▸ **HOW TO COMPLETE THIS TASK**: Retype the records below exactly. Leave nothing out.

▸ **Stored records**:
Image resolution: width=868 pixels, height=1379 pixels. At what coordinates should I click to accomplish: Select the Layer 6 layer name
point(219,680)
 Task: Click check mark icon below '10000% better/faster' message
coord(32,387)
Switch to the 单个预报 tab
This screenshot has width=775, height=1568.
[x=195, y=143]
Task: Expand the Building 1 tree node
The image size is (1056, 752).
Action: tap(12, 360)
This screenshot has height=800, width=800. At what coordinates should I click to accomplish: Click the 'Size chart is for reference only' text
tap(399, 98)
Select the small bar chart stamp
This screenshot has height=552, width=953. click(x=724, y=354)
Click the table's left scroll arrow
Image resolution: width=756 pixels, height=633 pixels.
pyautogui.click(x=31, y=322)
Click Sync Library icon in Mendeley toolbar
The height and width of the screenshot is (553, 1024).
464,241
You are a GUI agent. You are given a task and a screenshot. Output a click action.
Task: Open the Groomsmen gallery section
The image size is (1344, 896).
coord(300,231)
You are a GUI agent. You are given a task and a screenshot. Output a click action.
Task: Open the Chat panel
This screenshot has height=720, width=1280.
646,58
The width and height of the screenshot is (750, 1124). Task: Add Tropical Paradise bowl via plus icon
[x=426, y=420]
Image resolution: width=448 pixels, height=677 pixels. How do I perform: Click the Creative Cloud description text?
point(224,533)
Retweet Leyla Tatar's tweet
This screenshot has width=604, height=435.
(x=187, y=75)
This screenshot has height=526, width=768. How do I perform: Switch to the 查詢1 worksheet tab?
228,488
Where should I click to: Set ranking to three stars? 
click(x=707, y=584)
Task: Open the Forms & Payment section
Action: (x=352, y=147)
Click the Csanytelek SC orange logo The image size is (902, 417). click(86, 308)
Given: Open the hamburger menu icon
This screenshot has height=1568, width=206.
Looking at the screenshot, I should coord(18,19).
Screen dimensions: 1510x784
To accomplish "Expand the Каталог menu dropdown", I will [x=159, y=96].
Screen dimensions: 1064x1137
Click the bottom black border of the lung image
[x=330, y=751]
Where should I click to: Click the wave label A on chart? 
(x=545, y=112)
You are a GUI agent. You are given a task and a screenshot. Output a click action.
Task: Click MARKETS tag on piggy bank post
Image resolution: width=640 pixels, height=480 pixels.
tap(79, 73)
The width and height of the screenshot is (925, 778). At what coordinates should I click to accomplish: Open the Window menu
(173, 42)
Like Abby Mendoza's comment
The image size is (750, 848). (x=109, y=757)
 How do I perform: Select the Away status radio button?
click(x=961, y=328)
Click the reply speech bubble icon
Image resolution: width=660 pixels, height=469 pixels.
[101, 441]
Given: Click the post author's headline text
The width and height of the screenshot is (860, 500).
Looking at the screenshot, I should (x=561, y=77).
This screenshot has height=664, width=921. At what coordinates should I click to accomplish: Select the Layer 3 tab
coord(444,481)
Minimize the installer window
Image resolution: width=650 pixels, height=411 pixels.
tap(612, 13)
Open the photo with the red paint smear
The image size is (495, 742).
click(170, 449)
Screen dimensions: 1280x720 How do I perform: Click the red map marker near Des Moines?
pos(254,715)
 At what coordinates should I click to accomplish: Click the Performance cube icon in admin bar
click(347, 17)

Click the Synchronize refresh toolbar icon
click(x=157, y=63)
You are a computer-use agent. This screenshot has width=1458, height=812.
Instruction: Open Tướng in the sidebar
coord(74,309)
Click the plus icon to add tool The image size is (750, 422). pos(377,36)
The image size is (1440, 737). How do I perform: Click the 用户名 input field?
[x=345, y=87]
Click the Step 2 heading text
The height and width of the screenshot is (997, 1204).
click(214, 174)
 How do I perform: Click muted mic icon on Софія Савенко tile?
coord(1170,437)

▸ **EXPECTED ANSWER**:
Image resolution: width=868 pixels, height=1379 pixels. At what coordinates should I click to accomplish: Select the Layer 6 layer name
point(219,680)
 Task: Click check mark icon below '10000% better/faster' message
coord(32,387)
Switch to the 单个预报 tab
This screenshot has width=775, height=1568.
[x=195, y=143]
Task: Expand the Building 1 tree node
The image size is (1056, 752).
Action: tap(12, 360)
This screenshot has height=800, width=800. At what coordinates should I click to accomplish: Click the 'Size chart is for reference only' text
tap(399, 98)
Select the small bar chart stamp
This screenshot has height=552, width=953. click(x=724, y=354)
Click the table's left scroll arrow
Image resolution: width=756 pixels, height=633 pixels.
pyautogui.click(x=31, y=322)
Click Sync Library icon in Mendeley toolbar
The height and width of the screenshot is (553, 1024).
464,241
You are a GUI agent. You are given a task and a screenshot. Output a click action.
Task: Open the Groomsmen gallery section
The image size is (1344, 896).
coord(300,231)
You are a GUI agent. You are given a task and a screenshot. Output a click action.
Task: Open the Chat panel
This screenshot has height=720, width=1280.
646,58
The width and height of the screenshot is (750, 1124). Task: Add Tropical Paradise bowl via plus icon
[x=426, y=420]
Image resolution: width=448 pixels, height=677 pixels. How do I perform: Click the Creative Cloud description text?
point(224,533)
Retweet Leyla Tatar's tweet
This screenshot has width=604, height=435.
(x=187, y=75)
This screenshot has height=526, width=768. How do I perform: Switch to the 查詢1 worksheet tab?
228,488
Where should I click to: Set ranking to three stars? 
click(x=707, y=584)
Task: Open the Forms & Payment section
Action: (x=352, y=147)
Click the Csanytelek SC orange logo The image size is (902, 417). click(86, 308)
Given: Open the hamburger menu icon
This screenshot has height=1568, width=206.
Looking at the screenshot, I should coord(18,19).
Screen dimensions: 1510x784
To accomplish "Expand the Каталог menu dropdown", I will [x=159, y=96].
Screen dimensions: 1064x1137
Click the bottom black border of the lung image
[x=330, y=751]
Where should I click to: Click the wave label A on chart? 
(x=545, y=112)
You are a GUI agent. You are given a task and a screenshot. Output a click action.
Task: Click MARKETS tag on piggy bank post
Image resolution: width=640 pixels, height=480 pixels.
tap(79, 73)
The width and height of the screenshot is (925, 778). At what coordinates should I click to accomplish: Open the Window menu
(173, 42)
Like Abby Mendoza's comment
The image size is (750, 848). (x=109, y=757)
 How do I perform: Select the Away status radio button?
click(x=961, y=328)
Click the reply speech bubble icon
Image resolution: width=660 pixels, height=469 pixels.
[101, 441]
Given: Click the post author's headline text
The width and height of the screenshot is (860, 500).
Looking at the screenshot, I should (x=561, y=77).
This screenshot has height=664, width=921. At what coordinates should I click to accomplish: Select the Layer 3 tab
coord(444,481)
Minimize the installer window
Image resolution: width=650 pixels, height=411 pixels.
tap(612, 13)
Open the photo with the red paint smear
The image size is (495, 742).
click(170, 449)
Screen dimensions: 1280x720 How do I perform: Click the red map marker near Des Moines?
pos(254,715)
 At what coordinates should I click to accomplish: Click the Performance cube icon in admin bar
click(347, 17)

Click the Synchronize refresh toolbar icon
click(x=157, y=63)
You are a computer-use agent. This screenshot has width=1458, height=812.
Instruction: Open Tướng in the sidebar
coord(74,309)
Click the plus icon to add tool The image size is (750, 422). pos(377,36)
The image size is (1440, 737). How do I perform: Click the 用户名 input field?
[x=345, y=87]
Click the Step 2 heading text
The height and width of the screenshot is (997, 1204).
click(214, 174)
 How do I perform: Click muted mic icon on Софія Савенко tile?
coord(1170,437)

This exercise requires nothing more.